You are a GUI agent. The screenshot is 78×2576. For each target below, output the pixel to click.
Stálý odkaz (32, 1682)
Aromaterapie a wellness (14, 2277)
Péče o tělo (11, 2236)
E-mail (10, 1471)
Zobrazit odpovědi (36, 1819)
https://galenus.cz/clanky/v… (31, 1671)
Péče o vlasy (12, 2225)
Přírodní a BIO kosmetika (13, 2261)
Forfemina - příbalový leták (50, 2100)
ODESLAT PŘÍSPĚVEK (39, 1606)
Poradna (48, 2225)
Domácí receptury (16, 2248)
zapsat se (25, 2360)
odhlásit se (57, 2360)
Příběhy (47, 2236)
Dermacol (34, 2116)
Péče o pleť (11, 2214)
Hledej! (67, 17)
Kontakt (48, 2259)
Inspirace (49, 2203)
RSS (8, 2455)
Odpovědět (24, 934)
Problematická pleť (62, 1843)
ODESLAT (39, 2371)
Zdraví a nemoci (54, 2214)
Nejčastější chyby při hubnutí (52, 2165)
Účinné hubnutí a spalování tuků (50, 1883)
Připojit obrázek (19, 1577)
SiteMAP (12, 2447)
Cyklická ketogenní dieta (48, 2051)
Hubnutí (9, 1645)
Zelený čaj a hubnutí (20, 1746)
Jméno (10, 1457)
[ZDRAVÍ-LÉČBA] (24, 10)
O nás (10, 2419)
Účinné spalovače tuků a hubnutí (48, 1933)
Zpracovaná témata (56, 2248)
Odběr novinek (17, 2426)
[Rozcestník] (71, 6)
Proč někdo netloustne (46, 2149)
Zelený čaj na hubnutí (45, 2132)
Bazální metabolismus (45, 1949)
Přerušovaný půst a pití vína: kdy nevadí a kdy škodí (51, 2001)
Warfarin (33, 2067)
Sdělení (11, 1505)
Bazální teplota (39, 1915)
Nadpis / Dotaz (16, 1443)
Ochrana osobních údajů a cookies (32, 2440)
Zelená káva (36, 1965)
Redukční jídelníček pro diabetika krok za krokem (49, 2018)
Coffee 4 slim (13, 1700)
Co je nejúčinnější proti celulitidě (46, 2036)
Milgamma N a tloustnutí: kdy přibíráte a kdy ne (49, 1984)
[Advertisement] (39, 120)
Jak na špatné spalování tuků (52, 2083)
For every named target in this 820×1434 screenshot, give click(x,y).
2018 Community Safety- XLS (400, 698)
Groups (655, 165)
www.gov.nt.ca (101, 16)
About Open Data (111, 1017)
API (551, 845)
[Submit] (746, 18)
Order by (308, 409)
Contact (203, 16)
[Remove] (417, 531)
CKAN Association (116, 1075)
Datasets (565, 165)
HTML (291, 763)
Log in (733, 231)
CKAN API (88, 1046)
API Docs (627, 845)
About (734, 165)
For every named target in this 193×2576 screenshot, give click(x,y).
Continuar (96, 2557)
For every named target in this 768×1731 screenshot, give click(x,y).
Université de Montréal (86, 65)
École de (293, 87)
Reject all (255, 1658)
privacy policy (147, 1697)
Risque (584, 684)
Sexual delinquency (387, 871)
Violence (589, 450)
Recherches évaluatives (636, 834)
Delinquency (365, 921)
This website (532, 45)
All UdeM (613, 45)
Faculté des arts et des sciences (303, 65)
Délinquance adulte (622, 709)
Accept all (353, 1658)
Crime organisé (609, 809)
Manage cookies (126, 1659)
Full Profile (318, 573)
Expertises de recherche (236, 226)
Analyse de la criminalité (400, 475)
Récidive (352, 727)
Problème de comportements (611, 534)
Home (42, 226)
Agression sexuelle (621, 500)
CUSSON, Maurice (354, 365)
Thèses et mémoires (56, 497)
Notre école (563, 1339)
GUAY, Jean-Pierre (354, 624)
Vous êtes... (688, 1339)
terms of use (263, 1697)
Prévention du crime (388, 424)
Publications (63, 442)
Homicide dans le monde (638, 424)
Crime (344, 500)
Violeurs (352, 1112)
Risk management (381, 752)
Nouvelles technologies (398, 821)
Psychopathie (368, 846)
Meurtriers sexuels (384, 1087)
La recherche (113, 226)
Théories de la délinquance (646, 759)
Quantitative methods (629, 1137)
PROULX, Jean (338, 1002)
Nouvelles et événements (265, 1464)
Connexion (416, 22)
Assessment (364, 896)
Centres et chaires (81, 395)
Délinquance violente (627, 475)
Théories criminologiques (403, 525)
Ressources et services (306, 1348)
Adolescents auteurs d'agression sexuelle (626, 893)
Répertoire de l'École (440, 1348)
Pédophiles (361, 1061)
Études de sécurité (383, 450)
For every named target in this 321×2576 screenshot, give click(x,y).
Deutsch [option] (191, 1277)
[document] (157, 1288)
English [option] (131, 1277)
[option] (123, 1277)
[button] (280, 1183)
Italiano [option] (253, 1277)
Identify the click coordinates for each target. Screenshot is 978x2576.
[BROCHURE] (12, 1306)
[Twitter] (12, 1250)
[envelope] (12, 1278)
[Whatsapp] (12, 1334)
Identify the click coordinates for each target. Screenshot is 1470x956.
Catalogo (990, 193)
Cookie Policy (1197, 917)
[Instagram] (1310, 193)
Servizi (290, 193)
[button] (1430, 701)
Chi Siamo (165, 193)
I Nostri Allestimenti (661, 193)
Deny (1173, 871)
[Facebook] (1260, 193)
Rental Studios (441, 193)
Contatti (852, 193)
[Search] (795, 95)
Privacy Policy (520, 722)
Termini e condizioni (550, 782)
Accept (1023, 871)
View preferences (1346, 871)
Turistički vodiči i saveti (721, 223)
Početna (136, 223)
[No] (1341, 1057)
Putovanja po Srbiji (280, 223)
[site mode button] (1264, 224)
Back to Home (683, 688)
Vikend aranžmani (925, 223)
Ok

#####

Give back the listing exactly, please, from its first line to the line containing "Co je nejúčinnější", inclusive, and nothing past that line.

You are a GUI agent. The screenshot is 78×2576. For each target below, output the pixel to click.
Stálý odkaz (32, 1682)
Aromaterapie a wellness (14, 2277)
Péče o tělo (11, 2236)
E-mail (10, 1471)
Zobrazit odpovědi (36, 1819)
https://galenus.cz/clanky/v… (31, 1671)
Péče o vlasy (12, 2225)
Přírodní a BIO kosmetika (13, 2261)
Forfemina - příbalový leták (50, 2100)
ODESLAT PŘÍSPĚVEK (39, 1606)
Poradna (48, 2225)
Domácí receptury (16, 2248)
zapsat se (25, 2360)
odhlásit se (57, 2360)
Příběhy (47, 2236)
Dermacol (34, 2116)
Péče o pleť (11, 2214)
Hledej! (67, 17)
Kontakt (48, 2259)
Inspirace (49, 2203)
RSS (8, 2455)
Odpovědět (24, 934)
Problematická pleť (62, 1843)
ODESLAT (39, 2371)
Zdraví a nemoci (54, 2214)
Nejčastější chyby při hubnutí (52, 2165)
Účinné hubnutí a spalování tuků (50, 1883)
Připojit obrázek (19, 1577)
SiteMAP (12, 2447)
Cyklická ketogenní dieta (48, 2051)
Hubnutí (9, 1645)
Zelený čaj a hubnutí (20, 1746)
Jméno (10, 1457)
[ZDRAVÍ-LÉČBA] (24, 10)
O nás (10, 2419)
Účinné spalovače tuků a hubnutí (48, 1933)
Zpracovaná témata (56, 2248)
Odběr novinek (17, 2426)
[Rozcestník] (71, 6)
Proč někdo netloustne (46, 2149)
Zelený čaj na hubnutí (45, 2132)
Bazální metabolismus (45, 1949)
Přerušovaný půst a pití vína: kdy nevadí a kdy škodí (51, 2001)
Warfarin (33, 2067)
Sdělení (11, 1505)
Bazální teplota (39, 1915)
Nadpis / Dotaz (16, 1443)
Ochrana osobních údajů a cookies (32, 2440)
Zelená káva (36, 1965)
Redukční jídelníček pro diabetika krok za krokem (49, 2018)
Coffee 4 slim (13, 1700)
Co je nejúčinnější proti celulitidě (46, 2036)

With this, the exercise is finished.